Australia is witnessing a trend of global market players eyeing our shores, seeing the opportunities that could be afforded to them and how they could dominate the domestic market. And they are coming, spurred on by the commercial success that awaits them here. Watch out for what the Amazons and Alibabas can do to commerce and finance in Australia!
If Australia’s home-grown companies aren’t worried about this, then they should be. Bigger, global competitors can be the threat that can eclipse their growth and take their customers or they can be partners that enable the digital transformation of their Australian businesses.
Australia is almost unique in the western world, with nine out of 10 of its top companies established more than 100 years ago, during the horse and cart era. Yet in the United States, five of the 10 biggest companies were formed in the last 40 years alone. These include Microsoft (1975), Apple (1976), Amazon (1994), Google (1998) and Facebook in 2004. Apple alone is six times bigger than BHP.
It goes without saying, if Australian doesn’t quickly develop its own ‘ecosystem’ of entrepreneurial success stories, then our home-grown companies that are frozen by an analogue mindset will be left behind, with their customers switching to competitors from overseas that use technology to provide a better user experience and a better quality of product.
Australia needs to capture the creative energies of its people, and develop companies of the future that can harness the opportunities created by the digital economy. We need to show more boldness and innovation, and be more willing to take risks in order to realise the almost unlimited potential we have before us.
There is no doubt in my mind that for Australian companies to transform into high-growth innovators, the mindset in Australia has to change.
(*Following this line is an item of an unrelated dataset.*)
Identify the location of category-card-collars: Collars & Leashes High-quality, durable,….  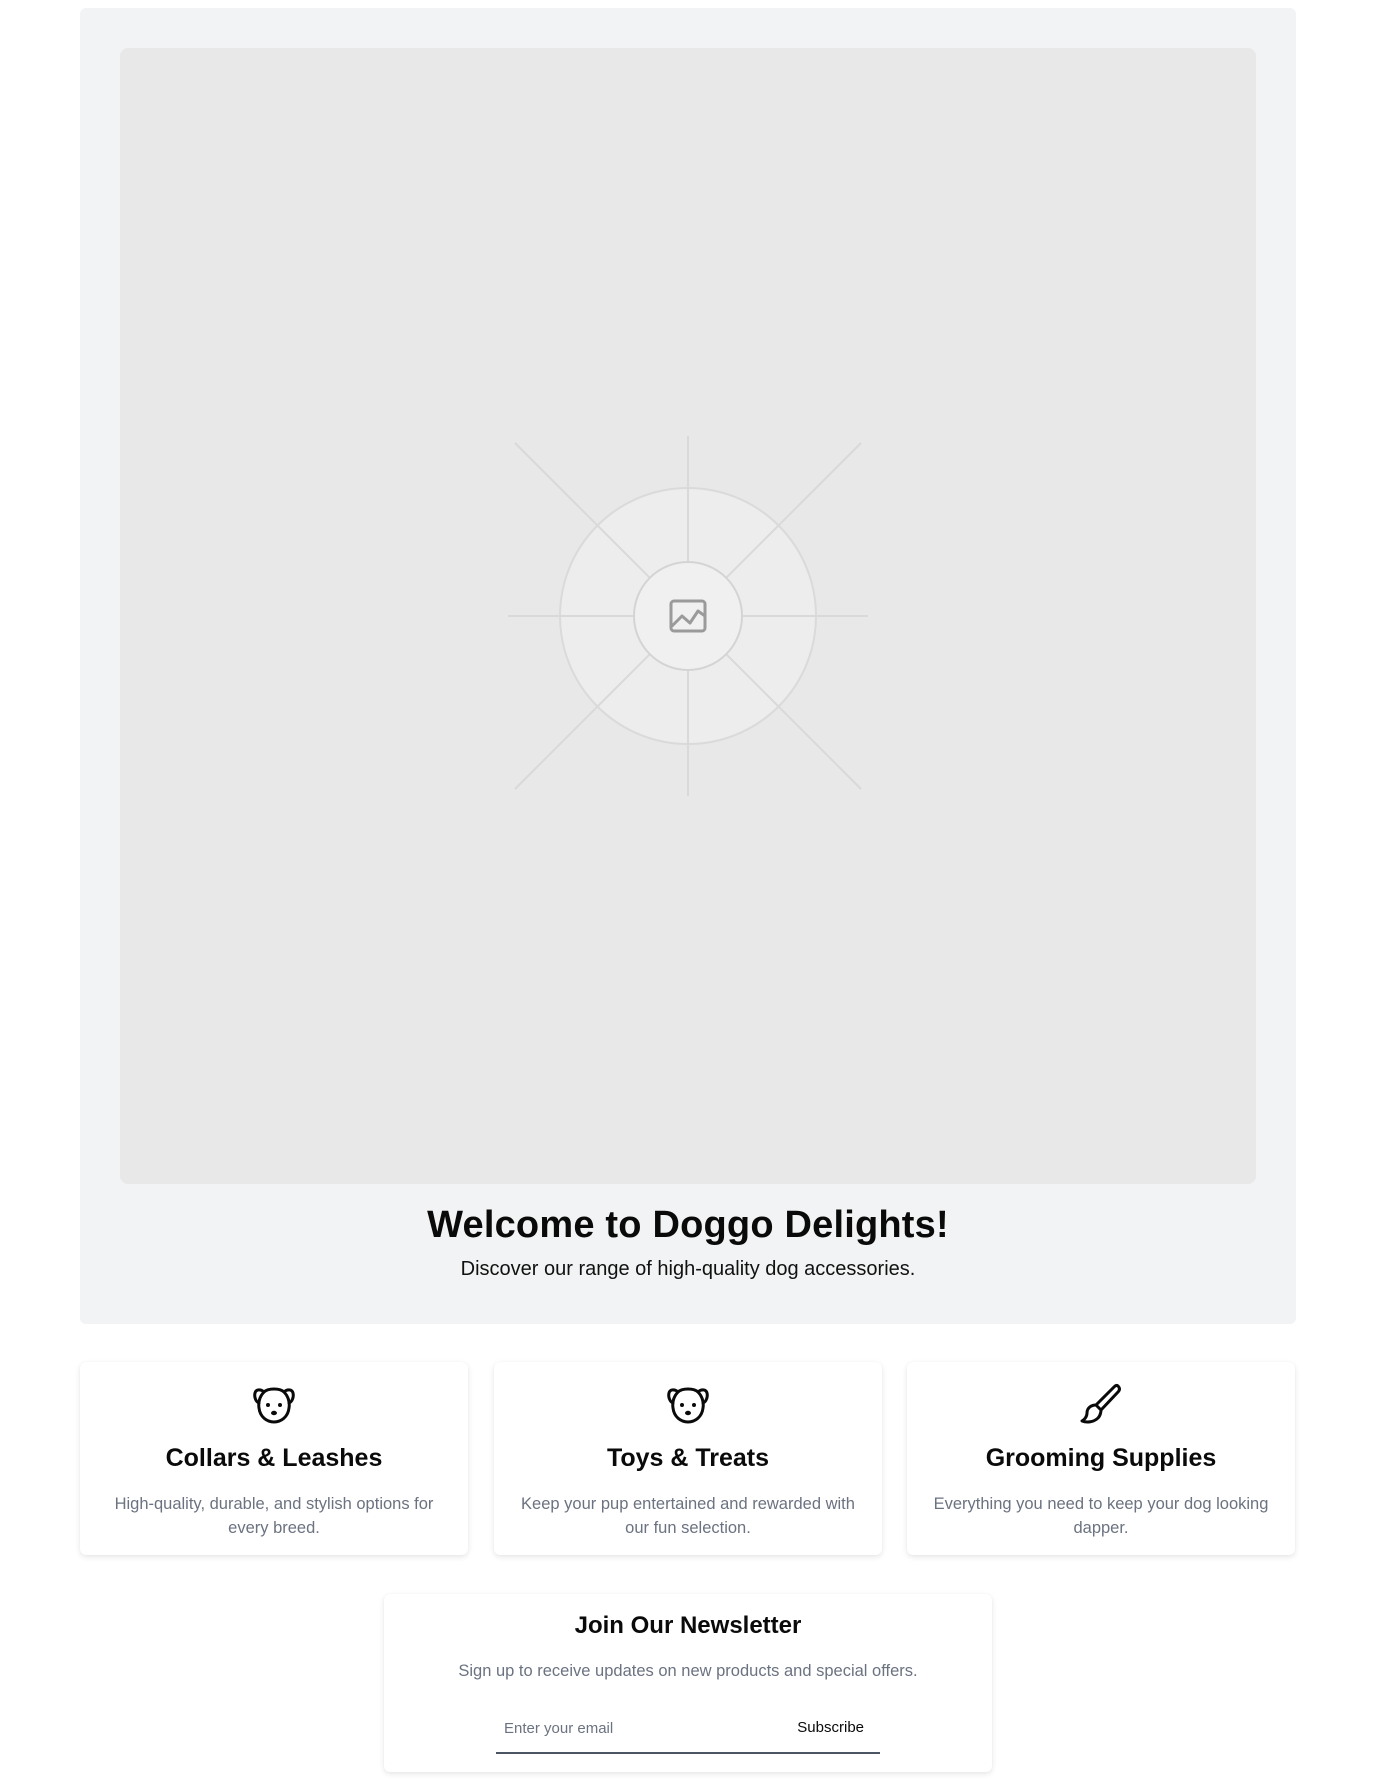
(274, 1458).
We need ambitious and aggressive entrepreneurs pushing the boundaries to drive success. Yet for them to be able to do this:
the Government needs to introduce more enabling policy to support the startup and scale-up communities
banks needs to open up their lending to startups and SMEs to make it easier for smaller players to scale and generate momentum.
investors and banks need to realise that there are more asset classes than property, cash and blue-chip shares.
In terms of investing in innovation and providing support to entrepreneurs, Australia is behind. The returns from investing in mature scale-ups entering the critical growth phase could be profound, and make the endless debate about Sydney and Melbourne property prices redundant. If more priority could be placed on encouraging and enabling startups and scale-ups, then in the not too distant future, we will see more high-growth innovators hit our market. And only good things can come from this.